But just because the show isn't adapted from real life doesn't mean it has no inspirations whatsoever. Aside from the aforementioned Shining influences, Kitsis also revealed that they were inspired by other films as dissimilar as The Breakfast Club and Halloween. "We loved John Hughes and we loved John Carpenter, and one of the things we noticed in both genres were the same archetypes," he said. "So often in a horror movie, you don’t care about the first four people that die, it’s just the final girl, as they say. We wanted to do a show about identity, because when we talked about those genres and camp, the thing we liked best about camp was the freedom — the freedom to be yourself."

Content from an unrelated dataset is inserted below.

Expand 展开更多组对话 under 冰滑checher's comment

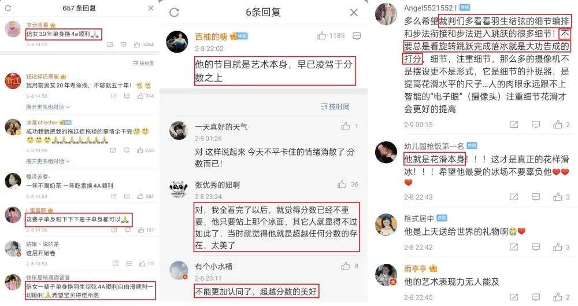[47, 161]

In that sense, Kitsis and his co-creators are working from their own experiences. "It was also super personal in a way, not because we were possessed or killed any one or anything like that, but because we did go to summer camp," Horowitz said. "Everyone goes through this coming-of-age thing where you’re trying to figure out who you are, who you could be. It’s actually the one time in your life where you really can sort of define it. There’s an excitement to that and there’s a terror to it — that terror becomes personified and something these characters have to deal with."

"For me, camp is where I met life-long friends, it’s where I had a lot of my firsts, and the summer of '89 has a special place in my heart," Kitsis recalled. That's why Dead Of Summer Season 1 will take place in 1989; and the team already has a plan in place for the future, should the show turn out to be a success. "Season 2 could potentially be 1970. We could do a year that’s 2004 and then go back to 1948," Kitsis revealed. Goldberg added: "The camp was founded in 1924. You also see that the history of the lake goes back even further than that. We would love, if successful, to jump around to different eras."

While Dead Of Summer may not be based on anything from our country's real history, it's clear that the show will be drawing on its own well-thought-out fictional history to craft a story that feels lived-in and authentic — and one that anyone who's ever been to summer camp should be able to identify with.